American scholars and journalists have long debated their country’s national identity. Twenty years ago, the Harvard political scientist Samuel P. Huntington published his book, Who Are We? America’s Great Debate, a title typical of this soul-searching.
Huntington made much in this book, written in the shadow of the 9/11 attacks, of the legacy of the American founding fathers, and the “American Creed” initially formulated by Thomas Jefferson, the product of a distinct Anglo-Protestant culture. Huntington identified key elements of that culture: “the English language; Christianity; religious commitment; English concepts of the rule of law, the responsibility of rulers, the rights of individuals, and the belief that humans have the ability and the duty to try and create a heaven on earth”.

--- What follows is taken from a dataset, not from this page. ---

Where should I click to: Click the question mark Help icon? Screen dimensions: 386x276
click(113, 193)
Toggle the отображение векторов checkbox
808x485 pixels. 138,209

As Huntington characterised it, liberal political beliefs undermined such unifying aspirations due to “feelings of guilt towards those who they saw as victims of exclusion, discrimination and aggression”. Traditional pillars of identity came to be seen as symbols of supremacy, but what was best for America, he averred, was a shared belief in the pre-eminence of the foundational culture.
Many liberal American scholars excoriated Huntington’s assertions, suggesting he was stoking fear, identifying ominous threats and pushing nativist sentiments against immigrants; Mexican-Americans could only share the American dream, Huntington insisted, if they “dream in English”.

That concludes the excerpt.